THOMAS CROMWELL WALKS AGAIN.   A NON-READER IS ENTRANCED.

“Between Christmas Day and Epiphany God permits the dead to walk”.  So says Henry VIII, sleepless in the dawn, summoning his watchful  fixer Cromwell  to steer him through a political and religious quagmire.  So, fittingly in this Epiphany week,  the long-dead Tudor court too must walk again.   Hilary Mantel’s two intensively researched, hugely praised novels reimagined the English Reformation around the figure of the lawyer and adviser Thomas Cromwell; now they are brought to the stage in an adaptation by Mike Poulton, under Jeremy Herrin’s direction.

They will have  two audiences: those who loved the books,  and those who stalled at Mantel’s stylistic density, gave up,   and hope to be sent back to them.  I am one such,  and can speak only for those coming to it fresh,  armed only with bare bones of history.     And I was enraptured,  from the first moments of bantering impatience between Paul Jesson’s flamboyant Cardinal Wolsey and Ben Miles as his devoted Cromwell.  Danger fizzes in the air, evoking a world where an incautious word meant death;  Cromwell reads Luther and Tyndale but must hide the books when Thomas More’s men come searching  (memories arise of the marvellous Written On The Heart , here two years ago).  This play takes us from the decline of Wolsey’s influence and the danger to his follower, through the intricacies of the King’s divorce and defiance of the Pope,  to Boleyn’s first  – but female – child, her  miscarriage and Henry’s convenient doubts of her chastity.  It ends with the defiance of Thomas More,  previously caricatured as a  fanatic but  finally an honest stubborn martyr.

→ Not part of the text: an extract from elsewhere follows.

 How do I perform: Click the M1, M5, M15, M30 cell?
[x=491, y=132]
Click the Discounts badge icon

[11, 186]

Which  underlines  the subtle dramatic strength of this narrative: there are no out-and-out villains.

Snobs and fools,   cynical hedonists, an impatient King,  but no villains.   Ben Miles is superb as Mantel’s rehabilitated vision of Cromwell:  no scheming self-seeker but a modern politician stranded in an age of absolute monarchy and superstition,  a self-made man of formidable intelligence, beaten child, adventurer across Europe.  Poulton’s text is vigorous without anachronism and never archaic;  fragments of Cromwell’s back-story which the novel’s readers may  regret are filled in with casual skill in conversational asides.  Herrin’s stagings, with never a sense of rush, makes pictures speak thousand words:  the death of Cromwell’s wife, the downfall of Wolsey, brief simpering appearances of Jane Seymour prefiguring the King’s later marital disasters.  Court dances are metaphors for shifting influence; religious moments are balanced between angry politics and thoughtful lines like Cromwell’s shrugging protestation that the Bible makes no mention of “Monks. Or nuns – or purgatory, or fasting – or relics or priests..I’ve never found where it says pope..”

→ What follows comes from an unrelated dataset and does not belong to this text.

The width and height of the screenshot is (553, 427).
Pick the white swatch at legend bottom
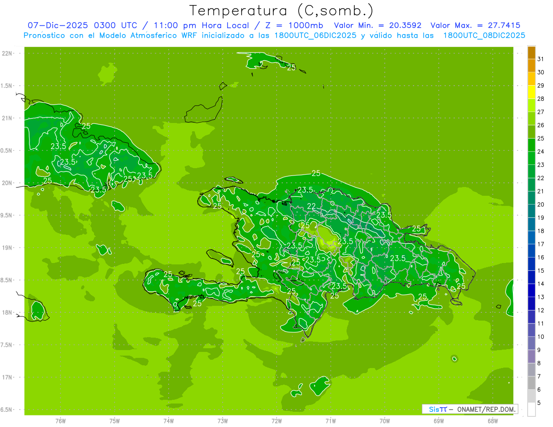tap(531, 409)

Altogether, it crackles with political, emotional and psychological force. Lydia Leonard’s Boleyn is flirtatious and ferocious, shriller as her danger increases; Lucy Briers’ Katherine chillingly intense, Nathaniel Parker’s Henry bluff, arrogant, persuadable;   John Ramm sullenly righeous as More.   Mantel’s notes in the playscript are detailed and fascinating, but what is created before us onstage is something fresh:  theatre’s miracle of collaboration.

And I would hate you to think there are no jokes.  There’s an Ipswich joke, a dead rat joke,  a chamberpot, and many dry lines.  My favourite is Cromwell’s exasperated private desire to say to the half-separated King “Oh, sort it out, Harry, you’re the scandal of the parish!”
I write this after the first play.   Later I will report on the sequel.   So far, I am thrilled.